The reason behind conducting the microbial test on the salads is to know whether the product has been infected by any harmful microorganisms. If the product contains any microorganisms that are pathogenic then it must be brought into notice as it can harm the individual consuming the product. Moreover, the test of the product helps in understanding the shelf life that is left for the product. It gives the organization a fare idea into the days they can keep the product for customer use. 
If the toxins that automatically generates from the combined components may result into ingestion in the consumer of that product. Moreover, it is imperative to understand that how much impact the toxicity will have on the human digestion and the level of toxicity appropriate for the consumption (Berrada et al, 2006). The test should be conducted to understand these things. The test will also help in understanding the level of tolerance these pathogens will demonstrate and the impact the same can have when someone consumes the salad. Therefore, it is suggested that the organization should conduct thorough testing program at certain intervals. The periodic testing will help in understanding any occurrence of any new kind of organisms in the salad and the period that are taken for such organism to occur and the necessary steps that can be taken to mitigate such issues. 
The testing of the product allows the company to withdraw the product well on time before it results in any kind of issue.

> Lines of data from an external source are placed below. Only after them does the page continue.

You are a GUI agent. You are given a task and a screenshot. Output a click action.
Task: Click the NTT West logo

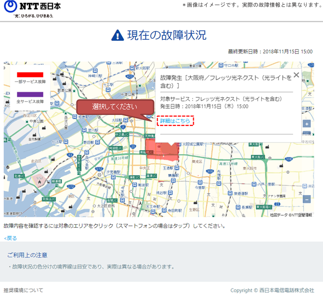click(32, 9)
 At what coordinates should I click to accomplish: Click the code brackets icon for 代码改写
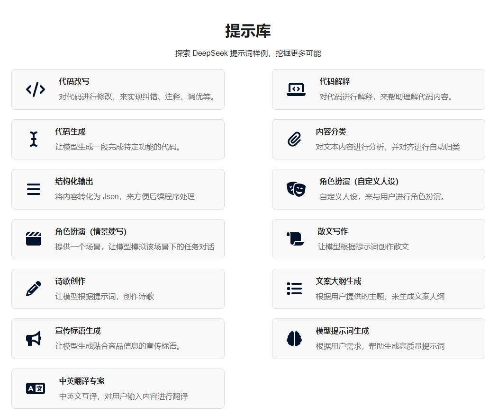36,89
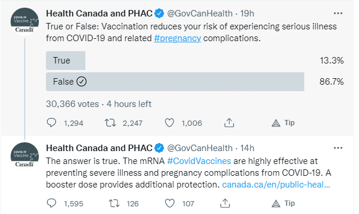The width and height of the screenshot is (359, 214).
Task: Like the poll tweet with 1,006 likes
Action: point(169,123)
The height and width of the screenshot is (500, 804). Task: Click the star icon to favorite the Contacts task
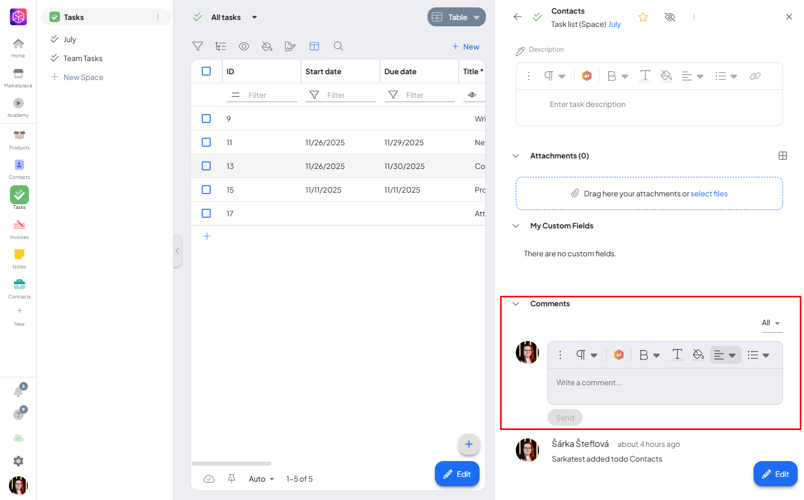pyautogui.click(x=643, y=17)
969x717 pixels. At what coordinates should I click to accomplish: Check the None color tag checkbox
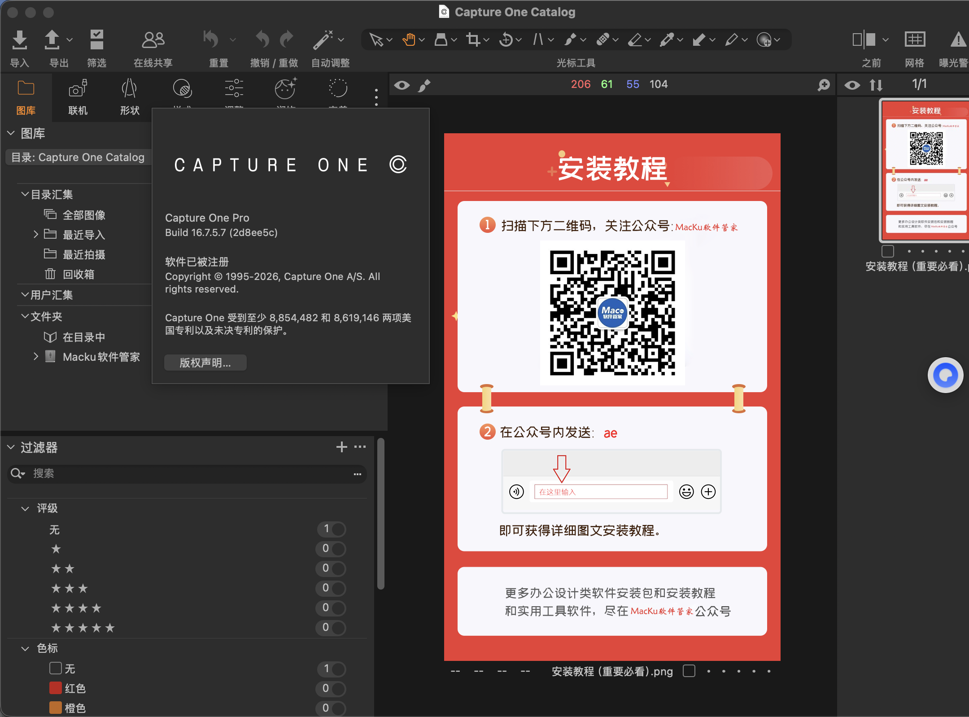(56, 668)
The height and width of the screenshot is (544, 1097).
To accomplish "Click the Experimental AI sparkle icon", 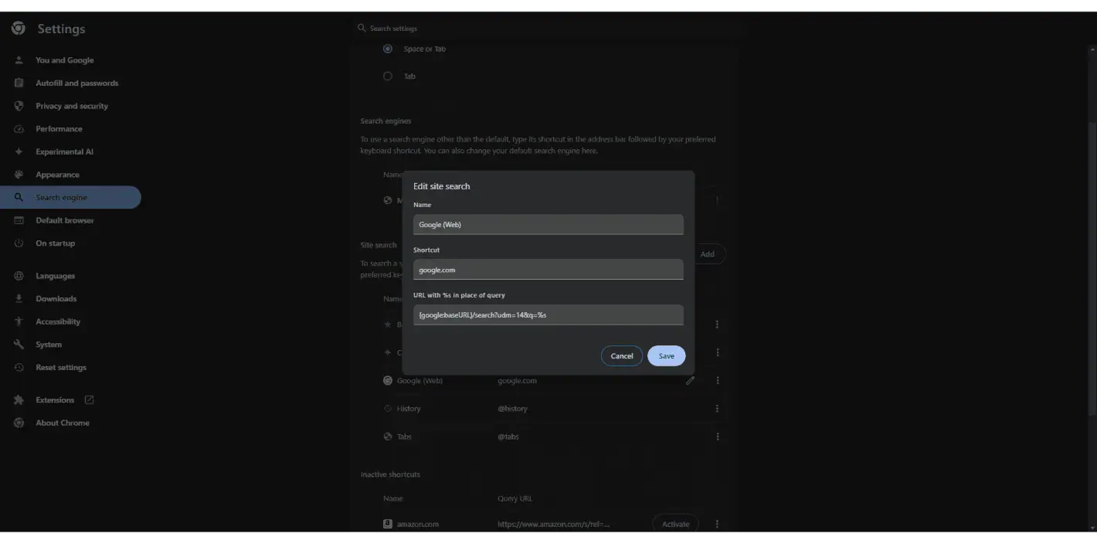I will pyautogui.click(x=19, y=152).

Timely withdrawal protects company from any consumer backlash and, also, protects them from any law suits that results when any organizations involve in selling products that are spoiled or not suitable to sell. Such timely actions can only be possible if the regular testing is being conducted. Moreover, it allows the company to understand the period till which the product will be suitable for the self and based on such understanding the company can implement procedures where the product will be removed from the shelf.
The presence of microorganisms in the salad leads to the reduction in the nutritional value of the same as the microbes present in the salad tend to destroy certain important components necessary for maintaining the nutritional value of the product.
Citing all the reasons mentioned above, it can be stated that the organizations should involve in regular microbiological testing of the RTE Salad. The testing should mainly focus on the components that are more susceptible to changing physical conditions. The organization should involve in testing on different interval to maintain the freshness of the product when it reaches the consumers hand also to remove the product well on time from the shelf.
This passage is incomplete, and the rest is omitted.